But all intersections are squash.
Pickleball?
I dunno, I love eating a nice fresh-grown water polo
I never thought about it and instantly wanted to reply “wait why can’t you do that‽” but now that I thought about it, what would you want the history to look like in that case? A slightly weird rebase? A single commit which seemingly copy pasted the entire other branch with no relation to it left behind?
Sometimes you really don’t want to look over the commit history of your colleagues. As long as it’s a small feature, a single commit is a pretty good option.
Rather than:
- implemented X
- forgot this
- oh, this was not needed
- now tests actually pass
- oops
- fixed this
- should be ready
That’s basically my commit history for every repo where I need the pipeline to run to see if everything works.
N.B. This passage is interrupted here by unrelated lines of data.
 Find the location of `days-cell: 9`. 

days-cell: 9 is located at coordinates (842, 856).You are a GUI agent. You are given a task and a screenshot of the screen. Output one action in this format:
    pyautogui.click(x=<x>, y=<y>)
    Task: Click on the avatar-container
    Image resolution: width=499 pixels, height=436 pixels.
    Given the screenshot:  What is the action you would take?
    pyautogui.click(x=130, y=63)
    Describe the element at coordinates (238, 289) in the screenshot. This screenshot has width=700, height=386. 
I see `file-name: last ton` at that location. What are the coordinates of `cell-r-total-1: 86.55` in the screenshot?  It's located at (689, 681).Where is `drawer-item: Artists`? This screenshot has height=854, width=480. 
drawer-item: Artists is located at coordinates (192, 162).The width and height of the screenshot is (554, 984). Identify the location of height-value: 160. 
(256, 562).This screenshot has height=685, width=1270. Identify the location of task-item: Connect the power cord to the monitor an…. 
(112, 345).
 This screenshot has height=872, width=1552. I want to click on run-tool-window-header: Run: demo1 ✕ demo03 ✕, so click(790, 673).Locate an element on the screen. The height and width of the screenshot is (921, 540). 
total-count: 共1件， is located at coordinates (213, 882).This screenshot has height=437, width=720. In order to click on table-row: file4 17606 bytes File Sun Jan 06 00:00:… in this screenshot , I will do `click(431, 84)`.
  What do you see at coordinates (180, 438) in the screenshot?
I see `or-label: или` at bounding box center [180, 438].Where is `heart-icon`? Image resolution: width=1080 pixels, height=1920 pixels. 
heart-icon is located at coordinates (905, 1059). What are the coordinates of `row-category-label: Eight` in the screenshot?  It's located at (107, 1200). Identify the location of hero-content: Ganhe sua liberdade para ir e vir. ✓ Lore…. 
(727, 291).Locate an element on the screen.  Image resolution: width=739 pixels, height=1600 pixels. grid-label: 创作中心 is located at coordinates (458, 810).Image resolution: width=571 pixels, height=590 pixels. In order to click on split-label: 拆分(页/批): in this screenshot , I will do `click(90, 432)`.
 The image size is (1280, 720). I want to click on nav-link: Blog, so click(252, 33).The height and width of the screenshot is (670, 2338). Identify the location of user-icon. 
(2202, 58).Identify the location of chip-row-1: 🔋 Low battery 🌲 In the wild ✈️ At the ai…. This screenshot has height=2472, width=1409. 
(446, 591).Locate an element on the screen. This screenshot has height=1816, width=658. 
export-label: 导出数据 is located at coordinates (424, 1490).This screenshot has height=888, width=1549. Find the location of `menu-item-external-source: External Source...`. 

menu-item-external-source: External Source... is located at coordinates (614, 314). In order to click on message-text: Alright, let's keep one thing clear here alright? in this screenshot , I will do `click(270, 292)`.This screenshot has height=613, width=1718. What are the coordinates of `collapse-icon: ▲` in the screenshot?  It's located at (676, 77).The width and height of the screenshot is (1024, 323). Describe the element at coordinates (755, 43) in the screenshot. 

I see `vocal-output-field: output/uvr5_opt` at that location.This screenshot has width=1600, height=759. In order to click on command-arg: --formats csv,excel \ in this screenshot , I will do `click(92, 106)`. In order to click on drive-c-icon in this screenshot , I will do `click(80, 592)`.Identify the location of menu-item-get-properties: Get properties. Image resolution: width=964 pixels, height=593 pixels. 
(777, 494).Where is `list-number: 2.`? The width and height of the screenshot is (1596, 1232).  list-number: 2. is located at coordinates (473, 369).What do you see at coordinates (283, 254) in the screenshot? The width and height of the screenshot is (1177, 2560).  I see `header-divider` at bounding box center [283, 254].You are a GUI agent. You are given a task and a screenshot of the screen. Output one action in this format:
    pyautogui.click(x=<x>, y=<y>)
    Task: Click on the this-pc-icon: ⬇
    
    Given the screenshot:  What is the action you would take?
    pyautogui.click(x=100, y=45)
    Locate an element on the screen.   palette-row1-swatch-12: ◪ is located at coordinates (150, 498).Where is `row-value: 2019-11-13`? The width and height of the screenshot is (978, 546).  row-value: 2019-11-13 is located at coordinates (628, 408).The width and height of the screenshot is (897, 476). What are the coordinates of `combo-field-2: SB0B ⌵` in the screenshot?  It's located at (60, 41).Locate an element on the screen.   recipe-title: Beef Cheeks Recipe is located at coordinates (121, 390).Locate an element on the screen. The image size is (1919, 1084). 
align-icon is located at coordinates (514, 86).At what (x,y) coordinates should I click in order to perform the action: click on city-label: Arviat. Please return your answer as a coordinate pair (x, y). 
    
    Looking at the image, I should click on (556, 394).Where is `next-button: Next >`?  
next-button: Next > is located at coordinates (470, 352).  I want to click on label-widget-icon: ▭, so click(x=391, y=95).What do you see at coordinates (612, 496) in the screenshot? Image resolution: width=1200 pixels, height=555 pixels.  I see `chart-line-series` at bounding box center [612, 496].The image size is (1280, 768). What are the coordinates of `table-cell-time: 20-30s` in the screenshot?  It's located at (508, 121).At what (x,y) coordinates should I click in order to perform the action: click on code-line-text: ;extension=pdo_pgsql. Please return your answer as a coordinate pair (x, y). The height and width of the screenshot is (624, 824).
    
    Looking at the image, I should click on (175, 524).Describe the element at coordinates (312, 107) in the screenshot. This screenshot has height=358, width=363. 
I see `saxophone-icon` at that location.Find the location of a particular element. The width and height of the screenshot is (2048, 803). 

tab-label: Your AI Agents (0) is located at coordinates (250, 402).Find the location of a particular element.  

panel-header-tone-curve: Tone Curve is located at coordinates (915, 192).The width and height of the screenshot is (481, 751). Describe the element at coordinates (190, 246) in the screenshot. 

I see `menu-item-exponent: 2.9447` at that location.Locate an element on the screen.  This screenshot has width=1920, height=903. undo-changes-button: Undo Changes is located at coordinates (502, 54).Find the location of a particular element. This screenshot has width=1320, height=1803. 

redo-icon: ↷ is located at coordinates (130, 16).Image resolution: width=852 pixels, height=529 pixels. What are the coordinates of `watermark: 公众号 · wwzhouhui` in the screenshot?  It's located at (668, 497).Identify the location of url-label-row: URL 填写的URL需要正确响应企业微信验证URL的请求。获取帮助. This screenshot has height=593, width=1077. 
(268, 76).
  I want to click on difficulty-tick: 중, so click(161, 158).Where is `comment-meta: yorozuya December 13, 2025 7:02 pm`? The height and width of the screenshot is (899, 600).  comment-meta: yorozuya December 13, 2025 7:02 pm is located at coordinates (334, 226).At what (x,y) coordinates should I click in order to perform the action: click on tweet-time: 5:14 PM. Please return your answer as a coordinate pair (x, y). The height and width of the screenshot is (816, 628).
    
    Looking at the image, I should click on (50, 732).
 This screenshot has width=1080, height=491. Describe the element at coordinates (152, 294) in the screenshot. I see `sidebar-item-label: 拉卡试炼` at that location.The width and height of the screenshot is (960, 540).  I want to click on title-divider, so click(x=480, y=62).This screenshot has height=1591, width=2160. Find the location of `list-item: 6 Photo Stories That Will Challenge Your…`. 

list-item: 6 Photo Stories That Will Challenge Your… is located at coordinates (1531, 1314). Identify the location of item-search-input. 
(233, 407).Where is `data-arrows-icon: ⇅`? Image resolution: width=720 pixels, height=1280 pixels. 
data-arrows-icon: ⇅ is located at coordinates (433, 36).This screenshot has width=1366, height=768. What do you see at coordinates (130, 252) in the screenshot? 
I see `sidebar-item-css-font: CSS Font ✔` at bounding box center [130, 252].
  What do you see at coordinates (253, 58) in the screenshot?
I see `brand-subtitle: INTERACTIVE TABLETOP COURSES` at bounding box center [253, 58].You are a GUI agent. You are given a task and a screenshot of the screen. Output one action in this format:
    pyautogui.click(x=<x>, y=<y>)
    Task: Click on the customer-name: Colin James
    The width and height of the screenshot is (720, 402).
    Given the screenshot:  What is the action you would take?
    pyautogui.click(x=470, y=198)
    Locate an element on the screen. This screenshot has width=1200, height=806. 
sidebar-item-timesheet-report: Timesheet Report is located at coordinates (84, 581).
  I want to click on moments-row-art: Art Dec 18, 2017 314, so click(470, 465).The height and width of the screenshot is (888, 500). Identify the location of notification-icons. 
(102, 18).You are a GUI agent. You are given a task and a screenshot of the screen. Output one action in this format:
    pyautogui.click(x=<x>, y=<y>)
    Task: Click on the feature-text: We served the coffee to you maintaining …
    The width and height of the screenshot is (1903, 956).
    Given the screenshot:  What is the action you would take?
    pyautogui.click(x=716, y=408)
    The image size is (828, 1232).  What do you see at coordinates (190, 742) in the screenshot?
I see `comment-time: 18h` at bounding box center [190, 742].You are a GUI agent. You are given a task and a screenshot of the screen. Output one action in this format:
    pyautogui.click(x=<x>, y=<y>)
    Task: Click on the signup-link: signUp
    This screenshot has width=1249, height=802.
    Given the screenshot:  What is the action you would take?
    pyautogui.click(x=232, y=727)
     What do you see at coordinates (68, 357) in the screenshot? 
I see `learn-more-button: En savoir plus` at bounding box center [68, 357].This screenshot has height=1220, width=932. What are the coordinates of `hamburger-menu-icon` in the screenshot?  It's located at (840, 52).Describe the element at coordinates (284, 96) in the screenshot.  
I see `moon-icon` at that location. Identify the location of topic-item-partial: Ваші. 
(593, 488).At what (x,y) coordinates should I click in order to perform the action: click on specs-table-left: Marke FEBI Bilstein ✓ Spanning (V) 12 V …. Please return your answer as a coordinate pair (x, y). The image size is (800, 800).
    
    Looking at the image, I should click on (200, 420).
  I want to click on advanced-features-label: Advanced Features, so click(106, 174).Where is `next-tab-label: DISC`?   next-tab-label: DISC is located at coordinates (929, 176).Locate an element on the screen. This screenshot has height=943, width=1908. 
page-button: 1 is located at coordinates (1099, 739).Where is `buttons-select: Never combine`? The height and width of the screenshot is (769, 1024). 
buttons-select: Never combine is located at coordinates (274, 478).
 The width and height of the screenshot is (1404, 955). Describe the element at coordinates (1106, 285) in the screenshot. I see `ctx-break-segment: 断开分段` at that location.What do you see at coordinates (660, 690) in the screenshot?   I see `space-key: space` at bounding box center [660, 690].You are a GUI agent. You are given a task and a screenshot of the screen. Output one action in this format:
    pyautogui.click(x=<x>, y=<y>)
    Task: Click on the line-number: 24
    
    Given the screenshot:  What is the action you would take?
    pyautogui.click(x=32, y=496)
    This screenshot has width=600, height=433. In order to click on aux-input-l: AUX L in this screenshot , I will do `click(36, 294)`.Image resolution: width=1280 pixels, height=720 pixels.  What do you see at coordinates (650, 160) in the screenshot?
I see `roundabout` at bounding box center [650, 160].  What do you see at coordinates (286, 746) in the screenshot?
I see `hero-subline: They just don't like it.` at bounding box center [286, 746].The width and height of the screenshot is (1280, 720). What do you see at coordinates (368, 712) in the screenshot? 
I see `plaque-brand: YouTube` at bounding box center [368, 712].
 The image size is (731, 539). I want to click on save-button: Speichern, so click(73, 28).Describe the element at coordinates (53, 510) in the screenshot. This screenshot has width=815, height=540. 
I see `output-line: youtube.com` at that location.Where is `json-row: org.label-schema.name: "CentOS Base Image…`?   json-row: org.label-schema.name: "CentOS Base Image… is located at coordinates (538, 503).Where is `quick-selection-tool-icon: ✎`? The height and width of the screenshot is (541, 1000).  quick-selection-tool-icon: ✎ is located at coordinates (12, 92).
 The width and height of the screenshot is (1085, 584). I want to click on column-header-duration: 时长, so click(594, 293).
Haha same. But that’s why you do it in another branch, and then squash-merge.
I’m not a fan of changing history in general. Rebase can also he dangerous.
I think ultimately it’s a matter of scale. Sometimes it can be useful to look into the details of the development of a single feature, but in a large project, that rarely happens. I’m not a fan of squashing, but for large projects, it helps to keep your history manageable.
If you were gonna replace something you should’ve replaced “vegetables” because squash is a fruit.
The term “vegetable” is a culinary term, and squash is prepared like a vegetable. For another example, tomatoes are fruits but are prepared like vegetables. Squash and tomatoes can be both fruits AND vegetables. This is my position on the “is X a fruit or vegetable?” issue.
I mean, the idea of a “vegetable” isn’t a well defined group of plant parts like fruits are. Vegetables are a mix of seeds, roots, leaves, stems, etc. all of which are quite different. It’s just “parts of a plant that can be cooked as part of a meal”:
“a usually herbaceous plant (such as the cabbage, bean, or potato) grown for an edible part that is usually eaten as part of a meal also : such an edible part” according to the Merriam-Webster dictionary https://www.merriam-webster.com/dictionary/vegetable (similar definitions exist for other dictionaries, some highlight that vegetables are usually used to make non-sweet dishes)
The TLDR is that vegetables are loosely defined as “plant parts that are used to prepare meals, usually non-sweet dishes” and is a culinary term rather than a botanical one like fruits can be. So an item (like tomatoes or squash) can be both a vegetable and a fruit, the former culinary and the latter botanically. They aren’t mutually exclusive.
Depends on which classification system you use. Botaically it is a fruit. But culinarily it is a vegetable.